After read the errata sheet, I thought that it could be a general fault on “non A” MCU’s versions. After this, I changed from F5419 to F5419A and the stability is better but not satisfactory.

Basically, the system is a pair of PCB’s where a local unit (using a F5419A) communicates via RS485 with a remote unit (using a F149). The local unit also uses a keyboard, a RS232 GPS, 7 channel ADC, a rs232 serial controller OSD (on screen display), an external RTC, a 8MB external EEPROM… and so, it must handle constantly with all those resources. This system is used for remote control/telemetry. All code was developed in assembler using IAR.

Detected issues:

  • Missing PC during program execution:

The MCU seem to be extremely sensitive to ESD or noise. By example; if I touch the GND plane with a metallic object, CPU hangs because PC jumps anywhere.
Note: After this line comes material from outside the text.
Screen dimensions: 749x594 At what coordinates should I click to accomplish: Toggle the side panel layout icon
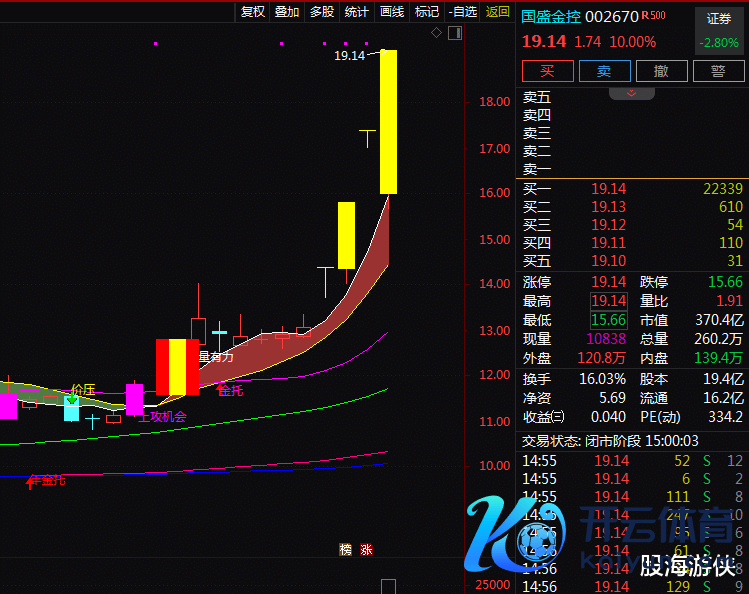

I added a routine to “catch” a “vacant memory access” event using IRQ’s and adding a breakpoint on that IRQ service routine I noticed that usually, the return address on the stack points to 00000h and rarely to other address far from main code memory. An “ugly” workaround was to generate a “partial reset” of the application jumping from this IRQ routine to the main loop after reinitialize stack and IRQ’s. (really ugly workaround, but it helps to handle about 90% of cases)

This situation is only triggered when I touch a GND plane with a metallic object or when I generate an ESD noise with a fluorescent light. It never happens if I leave the system running for hours or if I use menus or control functions. The ground plane was checked and is consistent, and enough decoupling and filtering is provided for the MCU and peripherals.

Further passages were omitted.